Sun's licensing strategy
Sun’s strategy for choosing one license or another is tied to our strategy for each given technology. We don't have a “favorite license.” We have a strategy to Free all our software into open source communities and we have strategies for each technology that lead us to choose certain licenses on a case-by-case basis.
When we announced that we were releasing Java under the GPLv2 license, we were asked whether we would *change* OpenSolaris' license to GPL.
It's important to be clear: while there's plenty of community discussion on the topic, there has been no change in the licensing of OpenSolaris. We maintain that the world needs more than one type of Free software license and we believe CDDL is the most polished and complete version of the Mozilla family of licenses, which is one reason we kept CDDL for Java EE and added GPLv2, as well.

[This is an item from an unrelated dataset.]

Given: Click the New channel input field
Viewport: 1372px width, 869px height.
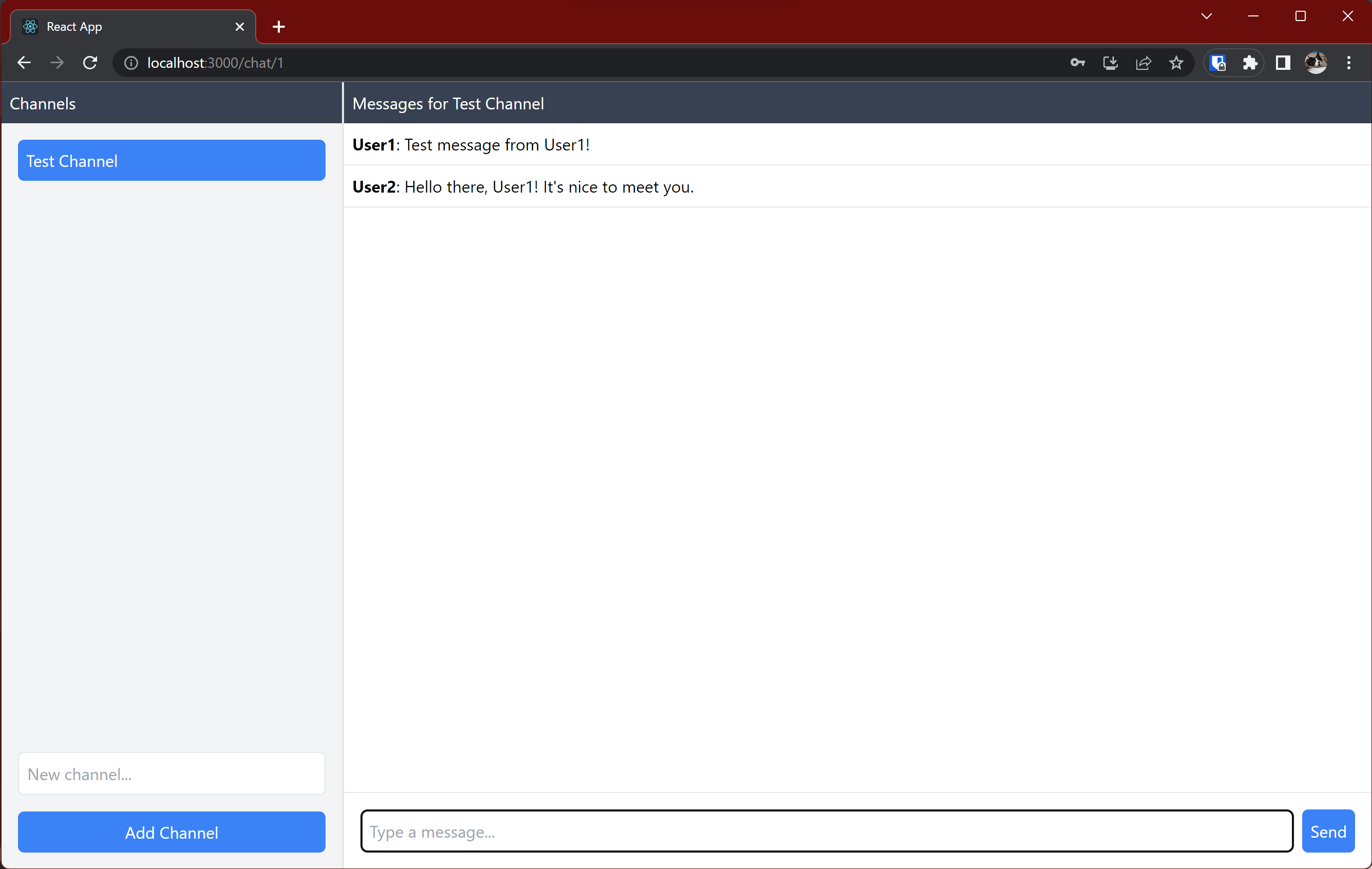Looking at the screenshot, I should [171, 774].
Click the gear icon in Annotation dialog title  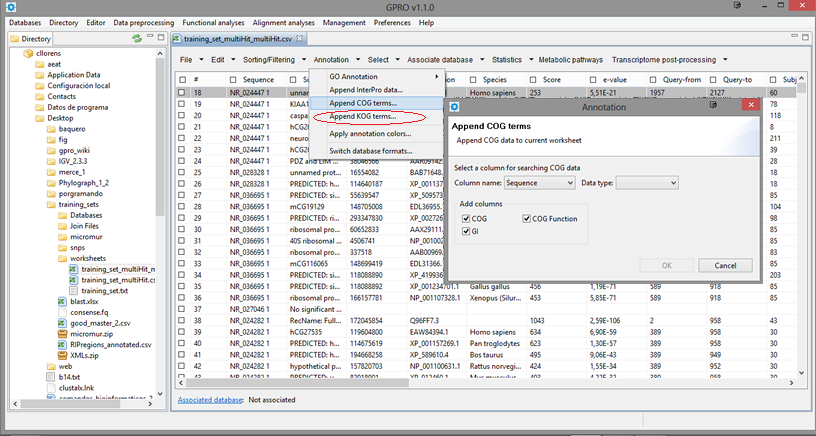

We regard the GPLv3 as a great achievement by the FSF in particular and by the greater open source community of Free software communities. The discussions were long, professional and detailed. The process was inclusive and respectful while retaining the ability to drive forward through clear leadership. The result is a strong and market-changing document.
"Hearty congratulations to Richard Stallman, Eben Moglen and all of the many, many participants in the process. The unity displayed is an example that we hope will be embraced, repeated and improved upon to yield an even more vibrant community of open source communities working on Free software with mutual understanding, respect and unity of purpose," said Simon Phipps, Chief Open Source Officer, Sun Microsystems, Inc.
For more commentary about GPLv3, please visit Sun Chief Open Source Officer Simon Phipps' blog at:
In Simon's blog post he adds more insight:
So the question I'm expecting to be faced with repeatedly over the next few weeks is, "will Sun use the GPLv3?" I think it's likely we will use it, yes, but I'm not clear yet for which code and when. We'll be carefully analysing the balance of benefits and risks in the released version of the GPLv3 and I'm not expecting to be in a position to bring a recommendation to our executive team for several weeks. I'm keen for us to take a leading position, though, even if some are sceptical of our motives.
I know that developers and architects and operators and CIOs would rather not deal with fine print on code intellectual property issues ad nauseam, but this is just too impactful for the contemporary and future use of software not to be studied and tracked very carefully. So follow Simon's lead and put GPL v3 on your radar of interest and keep it there. End users, after all, have the most to gain from standardized and accepted approaches to open source software development and use -- especially in mixed environments with commercial code.
As The Clash says, "Know your rights!"
Good music to post by, incidentally.